There is a 1.6% chance* that temperatures will rise to 6°C above pre-industrial temperatures, with catastrophic consequences.
That may not sound like much – just 1.6%. But to an investor, that much exposure to disaster should make you think very hard. Think of it this way – if there was a 1.6% chance that a plane would crash on any given flight, you’d expect 1,300 crashes every day. Would you get on a plane with those odds?
We’ve taken risks with the climate that we’d never take with other things – and risk matters to investors. Climate risk has been underpriced generally, and carbon intensity in particular is not priced into valuations. Decarbonisation has the potential to safeguard portfolios against significant downside risk. Crucially, a decarbonised portfolio can also perform – there is no conflict between sustainability and returns.

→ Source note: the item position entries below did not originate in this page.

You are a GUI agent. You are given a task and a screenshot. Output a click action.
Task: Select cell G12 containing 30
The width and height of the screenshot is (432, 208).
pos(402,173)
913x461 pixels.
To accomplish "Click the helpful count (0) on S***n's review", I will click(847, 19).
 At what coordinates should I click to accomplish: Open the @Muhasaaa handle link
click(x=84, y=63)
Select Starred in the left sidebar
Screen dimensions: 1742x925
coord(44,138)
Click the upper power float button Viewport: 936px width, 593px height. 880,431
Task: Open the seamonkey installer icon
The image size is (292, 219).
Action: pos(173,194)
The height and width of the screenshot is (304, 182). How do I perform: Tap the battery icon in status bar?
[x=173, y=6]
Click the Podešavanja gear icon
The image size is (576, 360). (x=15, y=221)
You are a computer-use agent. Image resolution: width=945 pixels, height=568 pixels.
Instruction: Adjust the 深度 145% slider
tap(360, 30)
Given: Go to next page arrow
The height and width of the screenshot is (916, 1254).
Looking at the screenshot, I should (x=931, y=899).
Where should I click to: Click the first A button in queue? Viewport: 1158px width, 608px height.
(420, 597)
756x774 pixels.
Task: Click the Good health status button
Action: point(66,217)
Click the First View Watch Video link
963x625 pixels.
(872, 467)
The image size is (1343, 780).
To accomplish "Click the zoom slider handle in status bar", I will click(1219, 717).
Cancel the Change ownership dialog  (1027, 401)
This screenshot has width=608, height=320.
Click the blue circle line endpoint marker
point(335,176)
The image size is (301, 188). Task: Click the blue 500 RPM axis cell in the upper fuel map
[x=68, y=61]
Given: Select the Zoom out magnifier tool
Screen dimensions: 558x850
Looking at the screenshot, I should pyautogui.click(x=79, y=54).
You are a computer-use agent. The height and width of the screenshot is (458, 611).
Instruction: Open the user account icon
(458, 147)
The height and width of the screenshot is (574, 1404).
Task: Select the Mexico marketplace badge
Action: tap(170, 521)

I believe that this fact is being increasingly recognised. In fact, I have never seen so much momentum for action.
“No way back from here”
When we began the Portfolio Decarbonization Coalition (PDC), we aimed to reduce the carbon intensity of $100 billion of institutional investors’ investments before Paris.
Many people said we would never do it.
But by the end of November we had passed $230 billion of assets under management.
To me, what is even more exciting is that this represents underlying assets of $2.2 trillion. There is real momentum there – and as the awareness grows among investors that carbon emissions are a real risk, the trend will continue. In fact I think there’s no way back from here – we are on the right route and I am optimistic that we will stay on it. No one who is investing in sustainable businesses is going to regret what they're doing.
Underlying returns at reduced risk
A lot of this momentum has come from the private sector, and there are some really good examples of companies building climate action into their business models – in fact I would say many companies are still ahead of investors. IKEA and Unilever for example, are demonstrating that sustainability can be achieved at the same time as performance.
I think investment strategies should reflect this. For example, at AP4 we have created an index in which we list companies by sector according to their exposure to carbon risk. We eliminate the worst performing third in each sector, and make our investments among the rest. We get the same underlying returns, but we have reduced risk by, we believe, 50-70%.
In the long run, the companies who are missing out on investment because of their exposure to climate risk will start to hurt.
This is not the only possible strategy – in fact I think that there should be multiple approaches, so we can ‘let 100 flowers bloom’. But the important thing is that we are acting, and it is delivering returns. The biggest risk is to take no action at all.
The tragedy of the horizon
A few years ago I sat down with a man I deeply respect – a mentor of mine – who had been extremely successful as an investor and had spent ten years figuring out risk. He asked me: “how do you mitigate the risk of climate change?” And at that time, I didn't have an answer – in fact, amazing as it seems now, no one had it on their agenda.
Well, they do now. When Mark Carney, the Governor of the Bank of England, addressed Lloyd’s of London in September, he made it clear that investors must take the risk of climate change into account. He called the failure of the financial sector to see the scale of the risk the Tragedy of the Horizon and called for greater transparency. In France, there has been a move to making funds declare their exposure to climate risk.
Is it enough? No – there is more to be done. We need to end subsidies for fossil fuels. I would like to see carbon payments, so that people start to pay for what they pollute today, rather than leaving it to future generations, which I believe is immoral. Nonetheless, even more important than what happens in Paris itself is what happens afterwards. And from an investment point of view I believe we have momentum to build on.
* According to the Intergovernmental Panel on Climate Change (IPCC).